I bet it's the track bar.
You can do-it-your self(replace) if your warrenty does not cover it.


----------



## fms (Nov 8, 2005)

I'd be a little concerned about that dealer. I have an 03' 3/4 ton with the Hemi. The death wobble happened about three month into owning the truck. The dealer knew exactly what the problem was and had it fixed under warranty. I haven't had the problem since.


----------



## Plow Dude (Jan 21, 2005)

I have an 05' that had the same problem. They replaced the stabilizer bar and shocks. I also have a 97' Ram and just the other day driving down the highway almost died after I hit a bump pulling a 24' enclosed trailer and it shook so violently that I had locked up the brakes and had to pull over to the shoulder during rush hour. Scared the hell out of my employees too. I am very scared to drive that truck everyday.


----------



## JohnsonLawn (Jul 9, 2004)

I had the same exact problem, but with a Chevy truck. I had everything replaced as mentioned and it turned out to be a bad front tire with a faulty steel belt. I only found out after the belt completely let go and I had a bubble on the sidewall. Got 2 new front tires and have not had the problem since.


----------



## bltp203 (Nov 5, 2006)

I just had the exact same thing happen to me just last week after owning the truck for a year. However, it was soon after I switched to my winter set of tires/rims. I bought the tires used so I am prettey sure that is where the problem is. However, every truck is different. Here is the order I would check things out.

1.) balance wheels
2.) get alignment
3.) check track bar
4.) replace front tires

Death Wobble is usually from one or a combination of the above items.


----------



## wild bill (Feb 10, 2007)

*shake rattle roll*

sound's like shock's,my old man just about rolled rolled his truck with a trailer on a wash boarded road, put monroe reflex shock's on it and fixed it


----------



## bltp203 (Nov 5, 2006)

Here is a link to a discussion on Death Wobble on 3rd Gen Trucks.
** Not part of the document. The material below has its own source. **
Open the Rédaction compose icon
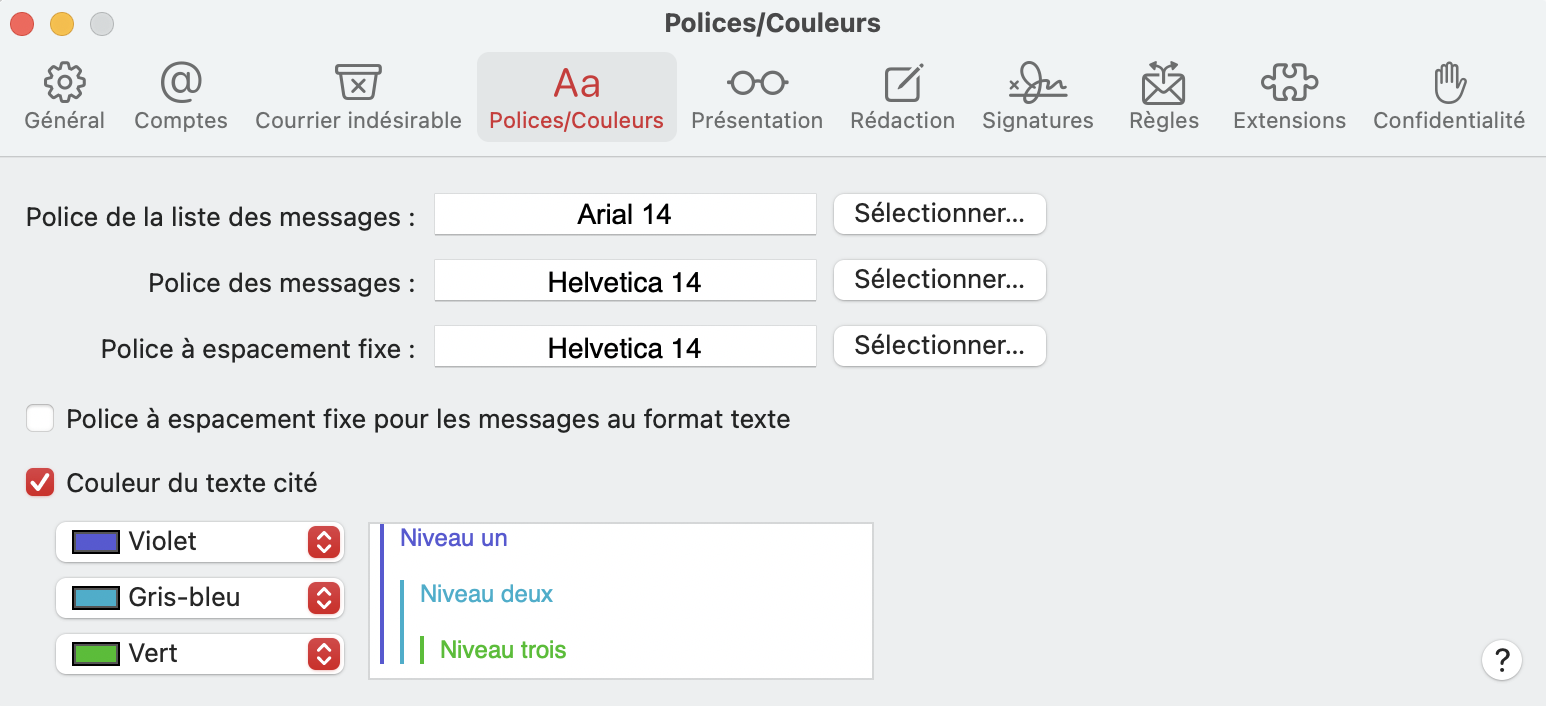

http://www.dodgeforum.com/m_490080/tm.htm

Seems that everyone has different reasons for it happening to them. But, it does give you an idea on where to start.


----------



## NBI Lawn (Oct 15, 2007)

wild bill;419807 said:


> sound's like shock's,my old man just about rolled rolled his truck with a trailer on a wash boarded road, put monroe reflex shock's on it and fixed it


He rolled his truck and then put shocks on it? Seems like he would have other things to worry about, like getting a new truck.
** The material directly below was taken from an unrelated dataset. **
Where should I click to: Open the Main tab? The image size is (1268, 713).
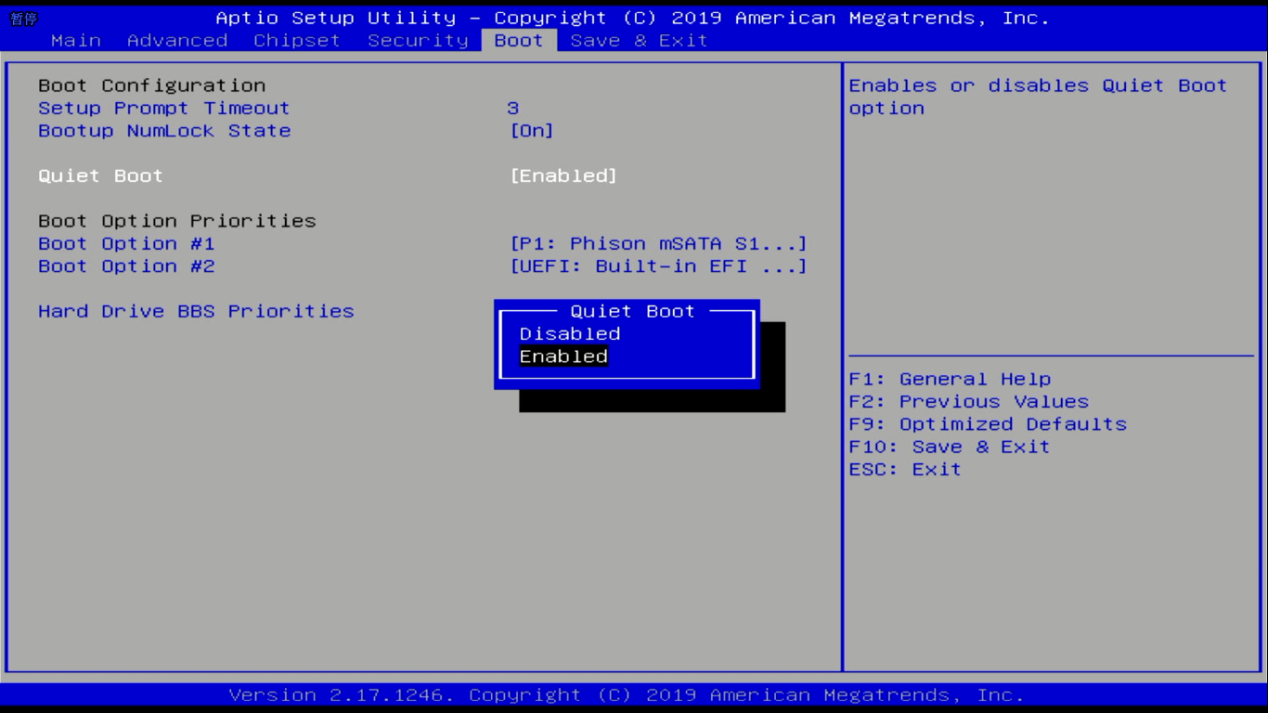click(76, 41)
I had a 90' one ton Chev that would do the same thing. Had to pull over and do that whole deal. Feel the tire after it happens, its hot as hell. Never bothered to fix it since it was just a backup truck. Did warn the guy who bought it about the issue though. He seemed to know all about it.


----------



## SnoFarmer (Oct 15, 2004)

NBI Lawn;420053 said:


> He rolled his truck and then put shocks on it? Seems like he would have other things to worry about, like getting a new truck.
> 
> I had a 90' one ton Chev that would do the same thing. Had to pull over and do that whole deal. Feel the tire after it happens, its hot as hell. Never bothered to fix it since it was just a backup truck. Did warn the guy who bought it about the issue though. He seemed to know all about it.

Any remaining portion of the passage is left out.